• PROBLEM TO SOLVE: Reproduce the whole listing below exactly.

******

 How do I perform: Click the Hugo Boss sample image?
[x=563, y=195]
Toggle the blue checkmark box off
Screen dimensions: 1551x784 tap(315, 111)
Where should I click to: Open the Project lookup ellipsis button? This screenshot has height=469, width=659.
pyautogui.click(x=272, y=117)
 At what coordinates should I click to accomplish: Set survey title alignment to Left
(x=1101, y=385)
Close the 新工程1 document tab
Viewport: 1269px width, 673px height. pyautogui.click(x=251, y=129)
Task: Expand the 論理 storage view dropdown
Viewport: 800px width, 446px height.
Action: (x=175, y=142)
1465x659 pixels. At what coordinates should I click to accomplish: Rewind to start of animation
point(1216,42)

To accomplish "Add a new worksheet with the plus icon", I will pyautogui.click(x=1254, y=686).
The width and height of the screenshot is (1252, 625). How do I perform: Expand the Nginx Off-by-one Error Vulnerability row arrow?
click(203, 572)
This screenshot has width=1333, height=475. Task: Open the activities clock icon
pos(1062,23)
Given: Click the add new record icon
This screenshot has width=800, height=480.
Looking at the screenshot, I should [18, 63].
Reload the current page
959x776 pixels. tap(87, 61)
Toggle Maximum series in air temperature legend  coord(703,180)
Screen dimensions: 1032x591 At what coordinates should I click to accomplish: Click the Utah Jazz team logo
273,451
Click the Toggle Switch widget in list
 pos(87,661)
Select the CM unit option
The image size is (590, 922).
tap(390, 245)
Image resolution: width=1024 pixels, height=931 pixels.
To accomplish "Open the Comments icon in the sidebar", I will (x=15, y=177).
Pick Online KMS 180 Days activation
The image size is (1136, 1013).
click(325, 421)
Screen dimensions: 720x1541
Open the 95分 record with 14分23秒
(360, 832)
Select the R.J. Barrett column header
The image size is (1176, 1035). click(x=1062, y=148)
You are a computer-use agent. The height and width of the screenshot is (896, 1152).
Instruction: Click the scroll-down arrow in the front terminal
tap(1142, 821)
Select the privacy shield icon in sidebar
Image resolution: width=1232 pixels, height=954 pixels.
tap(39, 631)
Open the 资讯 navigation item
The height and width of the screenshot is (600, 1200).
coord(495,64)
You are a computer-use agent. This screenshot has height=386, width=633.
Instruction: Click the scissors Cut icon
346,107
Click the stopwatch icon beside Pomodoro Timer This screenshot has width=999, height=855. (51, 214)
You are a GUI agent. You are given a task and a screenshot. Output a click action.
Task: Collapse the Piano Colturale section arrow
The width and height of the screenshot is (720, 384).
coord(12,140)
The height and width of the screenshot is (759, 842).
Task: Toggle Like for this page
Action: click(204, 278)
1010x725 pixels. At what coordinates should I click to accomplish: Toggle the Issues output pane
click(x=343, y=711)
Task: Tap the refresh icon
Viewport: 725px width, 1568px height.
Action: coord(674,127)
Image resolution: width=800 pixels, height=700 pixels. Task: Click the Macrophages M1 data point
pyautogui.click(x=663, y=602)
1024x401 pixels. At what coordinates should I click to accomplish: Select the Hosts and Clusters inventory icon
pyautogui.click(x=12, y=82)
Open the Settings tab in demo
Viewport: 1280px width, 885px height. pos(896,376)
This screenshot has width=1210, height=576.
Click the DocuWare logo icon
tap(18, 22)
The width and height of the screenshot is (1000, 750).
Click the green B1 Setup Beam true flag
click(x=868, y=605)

******

• SOLVED EXERCISE:
 How do I perform: Click the Hugo Boss sample image?
[x=563, y=195]
Toggle the blue checkmark box off
Screen dimensions: 1551x784 tap(315, 111)
Where should I click to: Open the Project lookup ellipsis button? This screenshot has height=469, width=659.
pyautogui.click(x=272, y=117)
 At what coordinates should I click to accomplish: Set survey title alignment to Left
(x=1101, y=385)
Close the 新工程1 document tab
Viewport: 1269px width, 673px height. pyautogui.click(x=251, y=129)
Task: Expand the 論理 storage view dropdown
Viewport: 800px width, 446px height.
Action: (x=175, y=142)
1465x659 pixels. At what coordinates should I click to accomplish: Rewind to start of animation
point(1216,42)

To accomplish "Add a new worksheet with the plus icon", I will pyautogui.click(x=1254, y=686).
The width and height of the screenshot is (1252, 625). How do I perform: Expand the Nginx Off-by-one Error Vulnerability row arrow?
click(203, 572)
This screenshot has width=1333, height=475. Task: Open the activities clock icon
pos(1062,23)
Given: Click the add new record icon
This screenshot has width=800, height=480.
Looking at the screenshot, I should [18, 63].
Reload the current page
959x776 pixels. tap(87, 61)
Toggle Maximum series in air temperature legend  coord(703,180)
Screen dimensions: 1032x591 At what coordinates should I click to accomplish: Click the Utah Jazz team logo
273,451
Click the Toggle Switch widget in list
 pos(87,661)
Select the CM unit option
The image size is (590, 922).
tap(390, 245)
Image resolution: width=1024 pixels, height=931 pixels.
To accomplish "Open the Comments icon in the sidebar", I will (x=15, y=177).
Pick Online KMS 180 Days activation
The image size is (1136, 1013).
click(325, 421)
Screen dimensions: 720x1541
Open the 95分 record with 14分23秒
(360, 832)
Select the R.J. Barrett column header
The image size is (1176, 1035). click(x=1062, y=148)
You are a computer-use agent. The height and width of the screenshot is (896, 1152).
Instruction: Click the scroll-down arrow in the front terminal
tap(1142, 821)
Select the privacy shield icon in sidebar
Image resolution: width=1232 pixels, height=954 pixels.
tap(39, 631)
Open the 资讯 navigation item
The height and width of the screenshot is (600, 1200).
coord(495,64)
You are a computer-use agent. This screenshot has height=386, width=633.
Instruction: Click the scissors Cut icon
346,107
Click the stopwatch icon beside Pomodoro Timer This screenshot has width=999, height=855. (51, 214)
You are a GUI agent. You are given a task and a screenshot. Output a click action.
Task: Collapse the Piano Colturale section arrow
The width and height of the screenshot is (720, 384).
coord(12,140)
The height and width of the screenshot is (759, 842).
Task: Toggle Like for this page
Action: click(204, 278)
1010x725 pixels. At what coordinates should I click to accomplish: Toggle the Issues output pane
click(x=343, y=711)
Task: Tap the refresh icon
Viewport: 725px width, 1568px height.
Action: coord(674,127)
Image resolution: width=800 pixels, height=700 pixels. Task: Click the Macrophages M1 data point
pyautogui.click(x=663, y=602)
1024x401 pixels. At what coordinates should I click to accomplish: Select the Hosts and Clusters inventory icon
pyautogui.click(x=12, y=82)
Open the Settings tab in demo
Viewport: 1280px width, 885px height. pos(896,376)
This screenshot has width=1210, height=576.
Click the DocuWare logo icon
tap(18, 22)
The width and height of the screenshot is (1000, 750).
Click the green B1 Setup Beam true flag
click(x=868, y=605)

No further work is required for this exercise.